Dialogue de sourds

Dialogue de sourds

par M. Saâdoune, Le Quotidien d’Oran, 30 avril 2007

A la veille de l’examen par le Conseil de sécurité du dossier du Sahara Occidental, le Front Polisario s’est dit prêt à entamer des « négociations directes » avec le Maroc sous le patronage du secrétaire général de l’Onu. L’objectif de telles négociations serait de permettre aux Sahraouis d’exercer leur droit à l’autodétermination.

Cette démarche est conforme à l’esprit du rapport du secrétaire général de l’Onu qui a appelé à des négociations directes entre les deux parties. Le Conseil de sécurité, qui doit accorder aujourd’hui une nouvelle prorogation de six mois à la Minurso, va entériner l’appel du secrétaire général de l’Onu à des négociations directes entre les deux parties.

Mais est-ce suffisant ? L’appel du Polisario à l’ouverture de négociations directes a été d’emblée fraîchement accueilli à Rabat.
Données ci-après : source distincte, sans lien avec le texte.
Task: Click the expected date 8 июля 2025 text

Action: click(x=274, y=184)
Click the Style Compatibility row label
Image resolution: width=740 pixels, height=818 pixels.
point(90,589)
Le contraire aurait été bien surprenant. Rabat, qui est engagé dans une bataille diplomatique pour faire avaliser, avec l’aide de Paris, Madrid et Washington, un contournement du principe de l’autodétermination, n’attend rien du Polisario, ni d’ailleurs des négociations suggérées par Ban Ki-moon. Le seul objectif de la diplomatie marocaine est d’obtenir une reconnaissance internationale de son plan d’autonomie. Cet objectif a été bien près d’être atteint avec un projet de résolution dont la formulation faisait du plan d’autonomie marocain le sujet quasi unique des négociations entre les parties. On attend d’ailleurs la version finale de la résolution pour voir si cet évitement, tiré par les cheveux, du principe de l’autodétermination, constamment réaffirmé par l’Onu au cours des dernières décennies, a été repoussé.

Mais en tout état de cause, les prises de position de ces derniers jours et les propositions de solution mises sur la table n’incitent guère à l’optimisme. Les deux parties s’opposent sur le fondement même de la solution. Le Maroc ne veut négocier que sur la base d’un renoncement du Polisario à l’autodétermination. Le Polisario a réaffirmé son attachement « inébranlable » à ce droit. Les termes du débat restent donc les mêmes.

Le Conseil de sécurité va donc appeler à des négociations « directes » entre les deux parties, qui risquent, si elles ont lieu, de ne mener nulle part. Il n’y a rien de nouveau dans le dossier du Sahara, même si l’Espagne et la France font mine de croire que le plan d’autonomie marocain contiendrait des éléments nouveaux susceptibles d’impulser une dynamique de solution.

Car, au-delà de la langue de bois des diplomates, le dilemme est d’une grande simplicité: tenir un référendum d’autodétermination ou non. Le Maroc n’en veut pas; Madrid, Paris, Washington soutiennent Rabat. Tous les membres du Conseil de sécurité ne sont pas partisans de jeter aux oubliettes toutes les résolutions précédentes de l’Onu consacrant ce principe d’autodétermination.

De plus, en adoptant le plan Baker II et en renonçant à le mettre en oeuvre au nom du postulat qu’aucune solution ne doit être imposée à une partie, le Conseil de sécurité ne s’est pas donné le moyen de la crédibilité. A plus forte raison si cette instance suggère une solution aux antipodes de la logique de l’autodétermination, qui demeure la référence dans le dernier rapport du secrétaire général de l’Onu. Les négociations suggérées risquent de n’être qu’un dialogue de sourds.